On tour, we are traveling on an elevator large enough to house a car. The doors open to reveal even more treasures.
Wittkopp, who is tapped to speak to potential donors and art aficionados, said he’s often heard from collectors who bemoan the fact that their donations to major museums sit unappreciated in back storage rooms for decades while waiting for their rare appearance on exhibit.
In response, he easily rolled out an oversized wall panel featuring works by Hungarian painter and former Cranbrook instructor Zoltan Sepeshy.
“There’s absolutely nobody who’s inviting 30 third graders from the city of Detroit into their vault,” Wittkopp said as he studied the Sepeshy collection featuring glimpses of Detroit in the 1940s.
Here, those third graders can pull up a stool and sit nose-to-nose with their “curriculum.”
And Wittkopp believes he now has a better answer for would-be museum donors. “Even when [these artifacts] are in storage they have a life,” he said. “It’s actually, in many respects, more exciting. This has captured the imagination.”
The tour winds through the Collections Seminar Room, off of which an archive houses original prints from the likes of, “Oh … let’s see … this one says ‘Bertoia.’” As in, Bertoia-comma-Harry, noted 20th-century artist, sculptor and designer who once studied and taught at Cranbrook. Wittkopp whisks out two monoprints, which, he explained, were Bertoia’s attempts to visualize sound. The monoprints (by definition, one-of-a-kind pieces) are part of one of the largest collections of its kind — Cranbrook owns 72.
“Every box, every print in here has a comparable story,” he said, admiring the colorful, orbital print before tucking it back into its box and replacing it on the shelf among hundreds of others.
Staying True to Form
Frequent museumgoers to Cranbrook might be surprised that they won’t immediately detect a complete overhaul to Eliel Saarinen’s original genius architectural design — and that’s kind of the point.
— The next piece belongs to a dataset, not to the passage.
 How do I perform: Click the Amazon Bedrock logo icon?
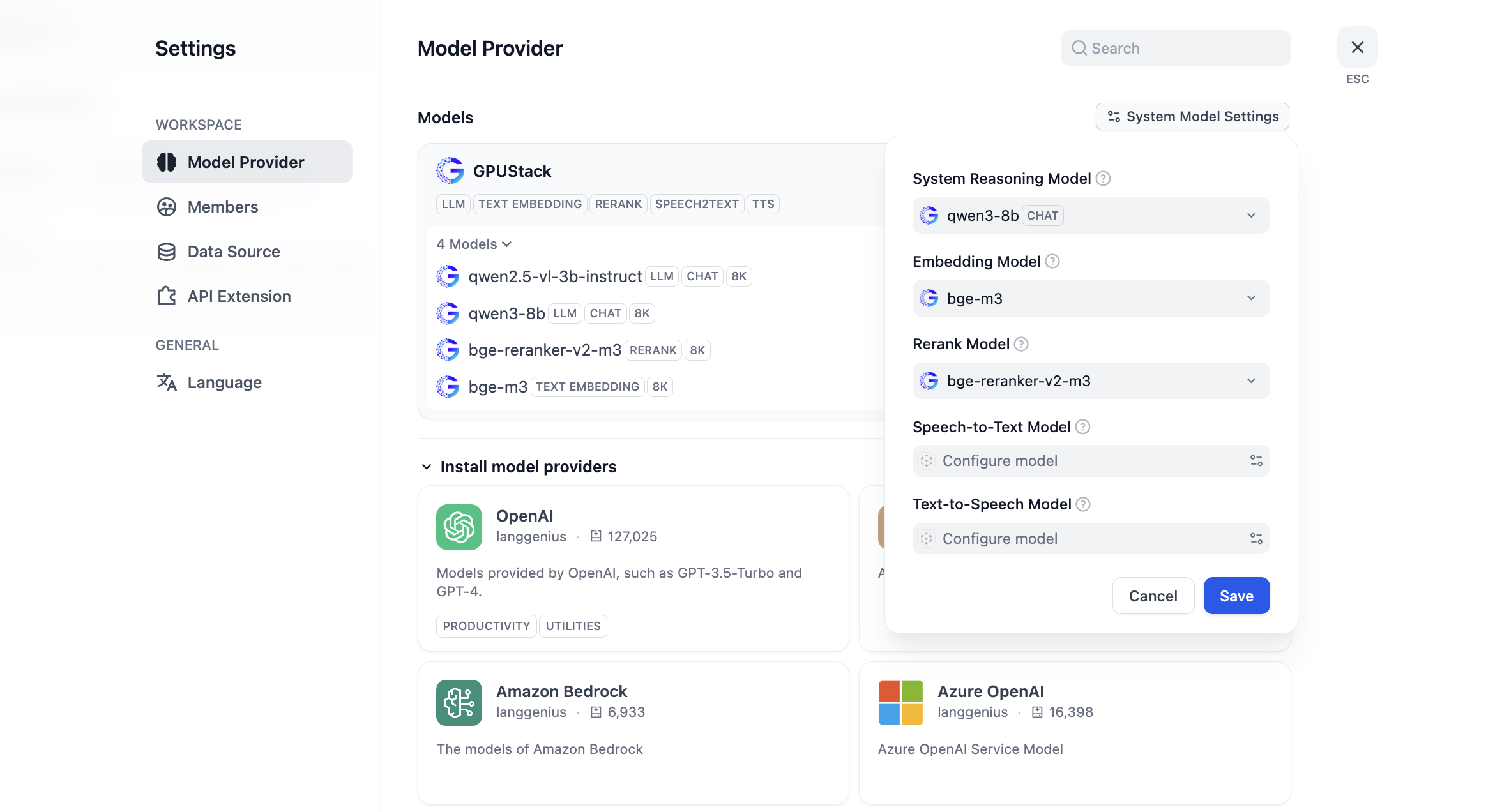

The team from Detroit firm SmithGroup that worked on the 20,000-square-foot addition was “very respectful of Saarinen’s design,” said Wittkopp. “It doesn’t scream at you. It allows Saarinen’s building to take center stage.”
Charles Di Piazza, a visitor from Austin, Texas, was appreciative of the enhancements. “I think it’s very successful,” said Di Piazza, an architect himself. “It’s light, big and airy. You don’t need to step into a small space to see the exhibits. A visitor can create his or her own path.”
You get the sense that Saarinen, along with all of the men and women whose paths have crossed through Cranbrook long ago, would be proud.